TheatreAdelaide City

The Adelaide Festival Centre, with enduring identity-change effect on South Australia, gets upgrades 2017-18, 2025

The Adelaide Festival Centre, with enduring identity-change effect on South Australia, gets upgrades 2017-18, 2025
Adelaide Festival Centre theatres, originally built between 1970 and 1850, were oriented toward the River Torrens after its $90 million upgrade in 2017-18. Another internal upgrade was scheduled for 2025.

Adelaide Festival Centre, winner in its 50th year of the 2023 Jack Cheesman award for enduring architecture from the Australian Institute of Architects South Australia chapter, was to get another $35 million internal upgrade in 2025.

The Jack Cheesman award jury said Adelaide Festival Centre "is not only instantly recognisable, it also represents an important period in South Australian history and is integral to our identity as the Festival State."

Hassell architect John Morphett in 1969 led the festival centre design that maked "a major step forward in modern architecture" for South Australia. Morphett recalled: "The feeling of the city at the time was one of a large country town. People didn’t go out much at night. The arts were almost unknown.”

Delivered in three phases between 1970-1980, the centre comprised a 2,000-seat Festival Theatre for large orchestral concerts, opera, ballet, musicals and conventions as well as a 635-seat drama theatre complex with what became the Dunstan Playhouse, a flexible experimental performance studio later known as the Space Theatre along with galleries and event spaces. 

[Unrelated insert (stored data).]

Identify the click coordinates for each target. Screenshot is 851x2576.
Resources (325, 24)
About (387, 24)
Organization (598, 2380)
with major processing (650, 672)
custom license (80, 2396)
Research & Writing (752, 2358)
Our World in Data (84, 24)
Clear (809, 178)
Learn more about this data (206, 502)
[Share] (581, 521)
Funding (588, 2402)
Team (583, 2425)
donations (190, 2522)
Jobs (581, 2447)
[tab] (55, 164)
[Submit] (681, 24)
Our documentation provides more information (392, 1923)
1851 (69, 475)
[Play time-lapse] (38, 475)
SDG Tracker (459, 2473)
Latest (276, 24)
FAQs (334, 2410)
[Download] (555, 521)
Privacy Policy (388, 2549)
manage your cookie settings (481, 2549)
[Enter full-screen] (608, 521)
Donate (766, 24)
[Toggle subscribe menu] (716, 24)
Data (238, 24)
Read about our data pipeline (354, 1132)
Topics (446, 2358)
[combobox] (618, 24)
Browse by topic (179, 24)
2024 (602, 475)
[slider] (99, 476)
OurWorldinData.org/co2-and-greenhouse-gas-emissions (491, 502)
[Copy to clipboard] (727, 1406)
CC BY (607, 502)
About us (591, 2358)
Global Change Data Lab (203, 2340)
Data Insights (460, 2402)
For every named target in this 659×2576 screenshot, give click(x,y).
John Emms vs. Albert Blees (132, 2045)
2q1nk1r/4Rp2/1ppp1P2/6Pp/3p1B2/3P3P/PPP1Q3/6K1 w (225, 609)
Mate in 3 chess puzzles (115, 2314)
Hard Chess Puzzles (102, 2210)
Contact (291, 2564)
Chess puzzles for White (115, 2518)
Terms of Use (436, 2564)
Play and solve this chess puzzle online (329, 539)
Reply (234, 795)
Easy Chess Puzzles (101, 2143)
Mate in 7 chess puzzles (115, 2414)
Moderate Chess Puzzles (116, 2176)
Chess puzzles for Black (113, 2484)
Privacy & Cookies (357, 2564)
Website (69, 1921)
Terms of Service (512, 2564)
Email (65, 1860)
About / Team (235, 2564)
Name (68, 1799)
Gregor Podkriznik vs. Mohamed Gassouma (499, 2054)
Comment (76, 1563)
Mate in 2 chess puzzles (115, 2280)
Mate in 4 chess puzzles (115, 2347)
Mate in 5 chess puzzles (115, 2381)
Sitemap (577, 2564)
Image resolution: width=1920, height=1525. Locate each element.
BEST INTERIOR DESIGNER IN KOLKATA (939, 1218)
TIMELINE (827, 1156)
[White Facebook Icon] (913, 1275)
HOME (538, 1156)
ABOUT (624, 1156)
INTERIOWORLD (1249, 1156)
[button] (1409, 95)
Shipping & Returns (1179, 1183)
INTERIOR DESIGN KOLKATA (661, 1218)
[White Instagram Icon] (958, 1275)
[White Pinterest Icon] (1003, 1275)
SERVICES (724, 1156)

Hassell, with ARM Architects and landscape architects TCL and Aspect Studios. led a $90 million redevelopment of the festival centre in 2017-18 to better integrate the arts hub with the River Torrens and Elder Park. New entries to the main theatre and Dunstan Playhouse were created plus major technical and equipment upgrades. Disability access to all three theatres was increased, Elder Park kiosk upgraded, an interactive children's play arts playground added and the Festival Theatre foyers renewed. Repairs to the Dunstan Playhouse shell fixed the exterior and resolved long-standing issues with degraded concrete and water seeping. New entrances and direct access to the upper and lower foyers from the new integrated plaza and car park were made via escalators and additional lifts.

Festival Drive was lowered to lead into the centre's car parking, with improved pedestrian access between Adelaide Railway Station and the Torrens footbridge which gives access to Adelaide Oval. A Hollywood-style walk of fame featured many stars who'd performed at the festival centre. The upgrades included widening the east-west promenade and easier access to the Dunstan Playhouse and Space Theatre.

Under the 2025 upgrade announced by the South Australian government,  new seating wouldbe installed in all three theatres and lighting in the foyers and auditoriums improved. The stage flooring in Dunstan Playhouse and Space Theatre will also be refurbished. These works are in addition to the upgrade of the western plaza (between Festival Theatre and Dunstan Playhouse). A lift would make it easier for families with strollers and mobility aid users to access the theatre. The fire and safety systems also would be improved including smoke detection and occupant warning system upgrades, new emergency lighting and sprinkler-system upgrades.

The southern approach to the festival centre also was transformed by the $610 million Festival Plaza redevelopment.